La cassata siciliana avrebbe una radice millenaria ricollegata al culto religioso del sole, dove la forma rotonda del dolce simboleggiava elemento di fertilità, rinascita e resurrezione.
Una preparazione antenata della cassata sembrerebbe essere quella raffigurata su un’elegante vassoio dipinto in una parete della villa romana di Oplontis (Torre Annunziata).
Il nome avrebbe provenienza incerta. Per alcuni deriverebbe dal latino “caseus” (formaggio), per altri dall’arabo “qas’at” (scodella grande e profonda). In ogni caso, questo dolce è nato dall’incontro delle due culture: la ricotta ingrediente del mondo pastorale romano, la pasta di mandorle e i canditi elementi della società araba.

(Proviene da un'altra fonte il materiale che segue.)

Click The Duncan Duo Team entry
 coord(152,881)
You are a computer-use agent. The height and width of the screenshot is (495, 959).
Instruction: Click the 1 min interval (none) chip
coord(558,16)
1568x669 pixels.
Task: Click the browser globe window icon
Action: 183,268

Durante il Medioevo l’arte di fare la cassata trovò le sue eccelse interpreti nelle suore di Valverde che in cambio di offerte l’impastavano per i nobili palermitani ghiotti di consumarla nel giorno di Pasqua.
Un curioso aneddoto rimanda a documenti del Sinodo diocesano di Mazara del Vallo, che nel 1575 proibivano la preparazione della cassata nei monasteri durante la settimana pasquale, per non distrarre le monache benedettine dalle pratiche religiose.